[Supplied entries — start]

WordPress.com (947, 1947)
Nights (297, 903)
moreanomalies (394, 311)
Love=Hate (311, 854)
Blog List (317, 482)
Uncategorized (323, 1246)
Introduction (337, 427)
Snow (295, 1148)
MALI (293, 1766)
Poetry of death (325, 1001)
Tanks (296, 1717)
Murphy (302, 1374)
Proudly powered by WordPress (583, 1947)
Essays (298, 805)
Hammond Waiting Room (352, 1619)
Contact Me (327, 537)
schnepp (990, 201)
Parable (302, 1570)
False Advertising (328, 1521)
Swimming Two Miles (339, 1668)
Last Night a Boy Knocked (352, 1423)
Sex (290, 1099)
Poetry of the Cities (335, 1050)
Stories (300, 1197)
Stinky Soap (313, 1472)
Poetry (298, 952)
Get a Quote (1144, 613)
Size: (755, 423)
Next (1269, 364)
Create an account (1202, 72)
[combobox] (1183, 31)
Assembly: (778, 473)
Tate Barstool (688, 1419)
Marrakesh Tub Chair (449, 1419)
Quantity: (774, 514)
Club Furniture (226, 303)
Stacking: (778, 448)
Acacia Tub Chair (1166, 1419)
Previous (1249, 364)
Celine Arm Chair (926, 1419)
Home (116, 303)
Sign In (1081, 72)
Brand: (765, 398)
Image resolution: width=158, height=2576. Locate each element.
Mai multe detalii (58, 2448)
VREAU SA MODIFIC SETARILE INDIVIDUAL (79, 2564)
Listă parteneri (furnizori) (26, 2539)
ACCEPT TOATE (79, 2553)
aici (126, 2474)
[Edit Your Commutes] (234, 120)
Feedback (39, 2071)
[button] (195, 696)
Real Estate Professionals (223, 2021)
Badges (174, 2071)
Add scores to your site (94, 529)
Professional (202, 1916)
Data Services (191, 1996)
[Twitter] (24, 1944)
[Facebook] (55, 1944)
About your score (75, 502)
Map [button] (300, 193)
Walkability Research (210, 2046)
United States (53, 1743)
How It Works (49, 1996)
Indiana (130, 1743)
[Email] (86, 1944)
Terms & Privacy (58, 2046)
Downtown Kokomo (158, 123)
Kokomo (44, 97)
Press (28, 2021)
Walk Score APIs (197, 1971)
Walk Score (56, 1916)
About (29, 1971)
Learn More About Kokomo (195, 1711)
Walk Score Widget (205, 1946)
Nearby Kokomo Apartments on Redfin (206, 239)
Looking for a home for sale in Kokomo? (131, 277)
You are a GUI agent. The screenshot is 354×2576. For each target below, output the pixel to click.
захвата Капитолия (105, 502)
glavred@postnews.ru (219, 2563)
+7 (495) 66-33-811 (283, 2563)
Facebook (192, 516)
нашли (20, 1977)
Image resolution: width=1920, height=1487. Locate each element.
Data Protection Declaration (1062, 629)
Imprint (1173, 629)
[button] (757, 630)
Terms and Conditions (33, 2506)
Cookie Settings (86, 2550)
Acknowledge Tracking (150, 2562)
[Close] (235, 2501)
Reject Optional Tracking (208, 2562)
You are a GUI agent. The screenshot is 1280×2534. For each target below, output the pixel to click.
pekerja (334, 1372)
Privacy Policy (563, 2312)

[Supplied entries — finish]

▶ **Aim of the task**:
Provide solely the number of lines in the listing that contain "element".

▶ **Task response**:
2